In Figure 18a, the frequency of COI indicated that all tests showed similar results for frequency sag in the first oscillation. However, in Figure 18b, the average frequency shows that lowest frequency nadir occurs when the BESS are connected to the buses 1 and 3 or the buses 1 and 4. In this case, the difference among the tests is very small because with two BESS connected in the system the assistance of the batteries in the reduction of frequency nadir is closed to the saturation.

(b)

Case 2: Addition of 200 MW in load bus 9, at the instant of 1 s

Figure 19 shows the behavior of the frequency of COI and average frequency in the first instants after the application of the disturbance, for tests with two batteries in the EPS.

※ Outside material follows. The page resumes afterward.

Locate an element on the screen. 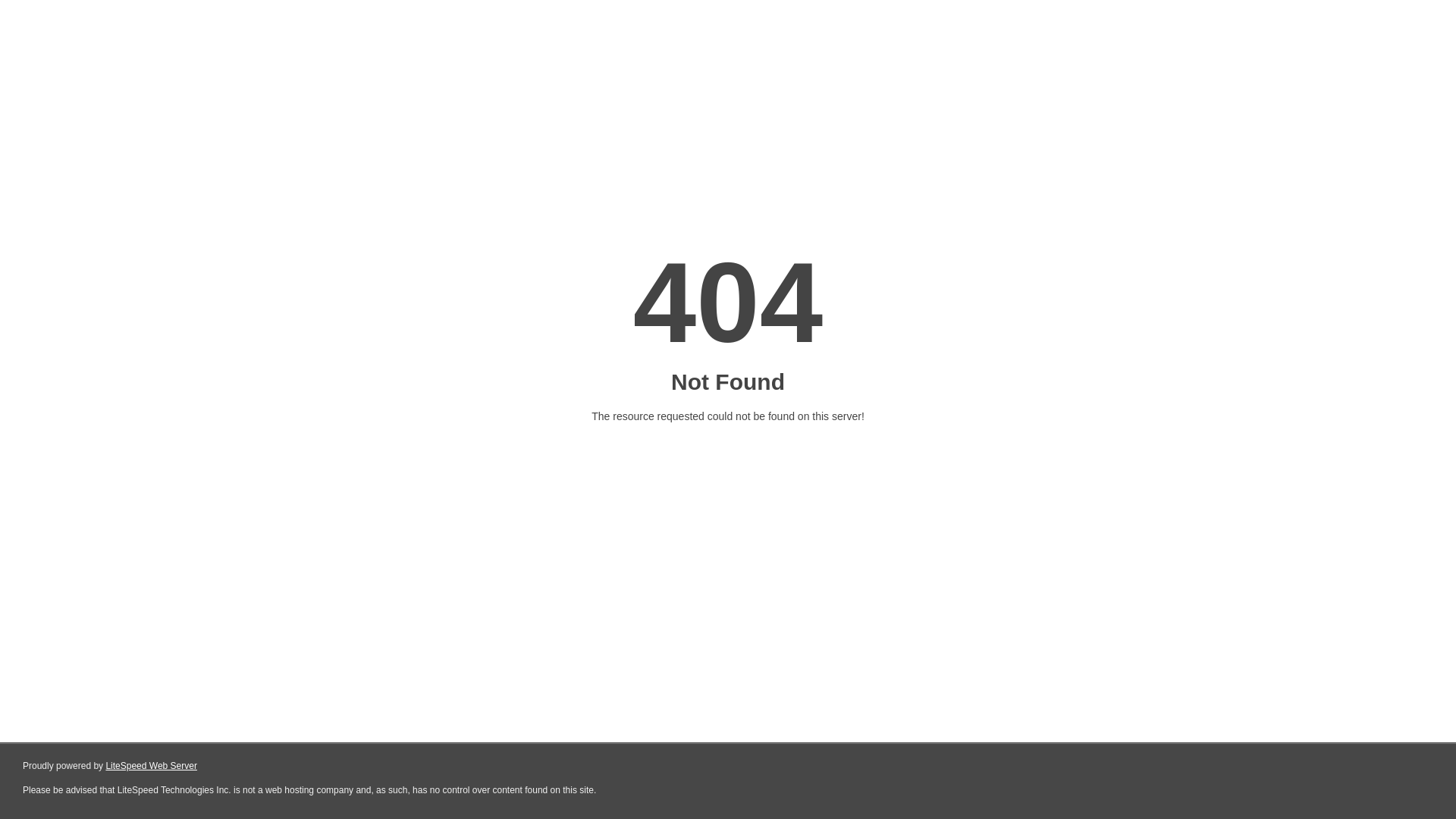 The image size is (1456, 819). 'LiteSpeed Web Server' is located at coordinates (151, 766).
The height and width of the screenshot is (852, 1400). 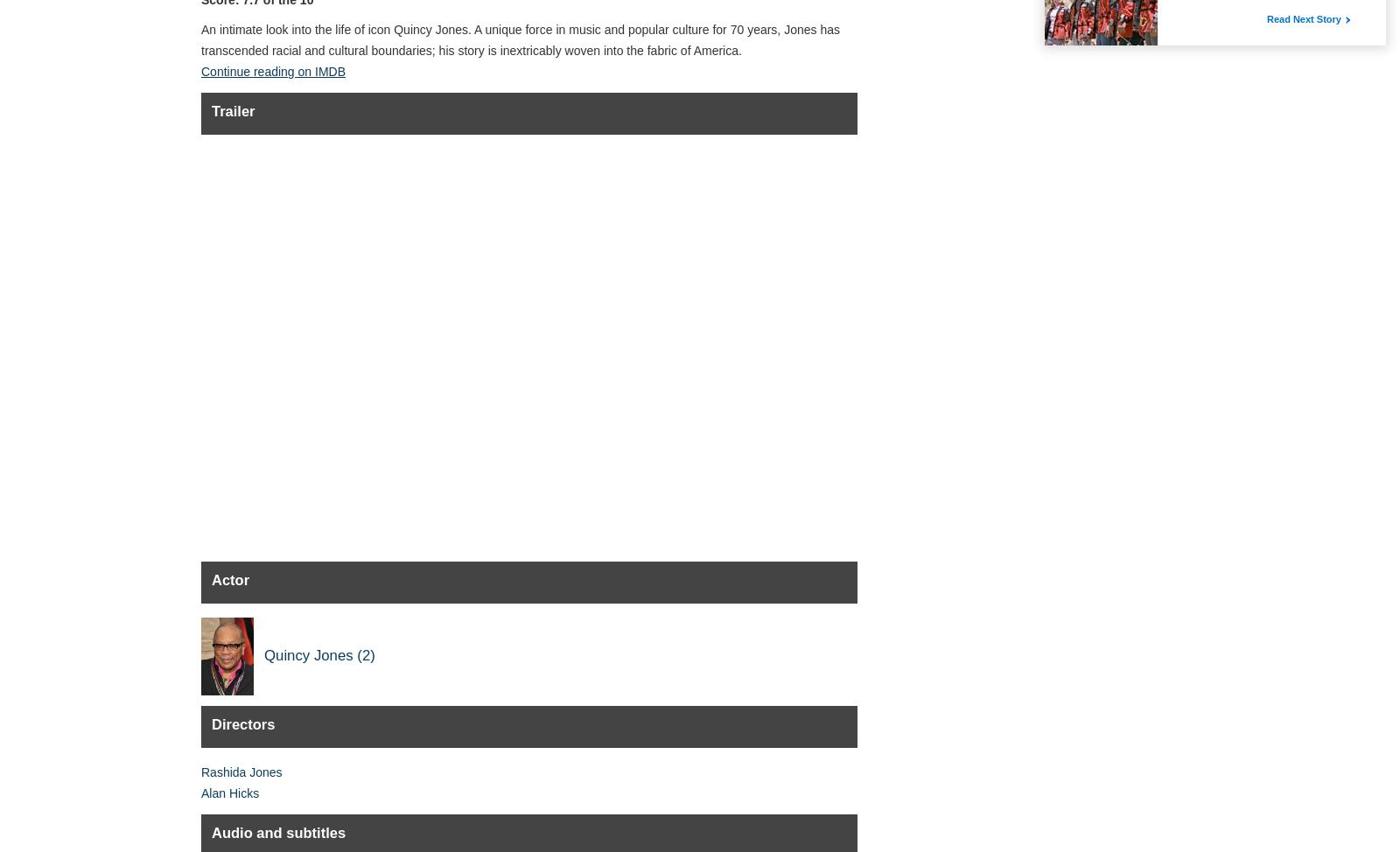 What do you see at coordinates (308, 654) in the screenshot?
I see `'Quincy Jones'` at bounding box center [308, 654].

In Figure 19, the frequency of COI and average frequency shown that the nadir from BESS in bus 4 is similar to the bus 3. This difference is not significant showing the approach can help to identify the best point of connection.

6. Conclusions

In this work, the application of a generic BESS model was analyzed in a test system with the participation of wind generation to verify the performance of the storage device in the assistance of inertial response and frequency control in energy systems. The main contribution of the paper is a systematic procedure to identify the best point of connection for a BESS based on the controllability of frequency regulation mode, through small-signal stability analysis steps. The controllability analysis with eigenvalues indicated that the best bus for the connection of one BESS in the system is bus 1 and, for the connection of two BESSs in the system, the best points of connection are buses 1 and 4. The nonlinear simulations showed coherence for most the results of the frequency nadir analysis, regarding the controllability analysis with eigenvalues for the BESS point of connection. Some suggestions for future work are: explore other store technologies such as hybrid systems (combining BESS with other technologies) and new control schemes and methods to coordinate control of all these different devices.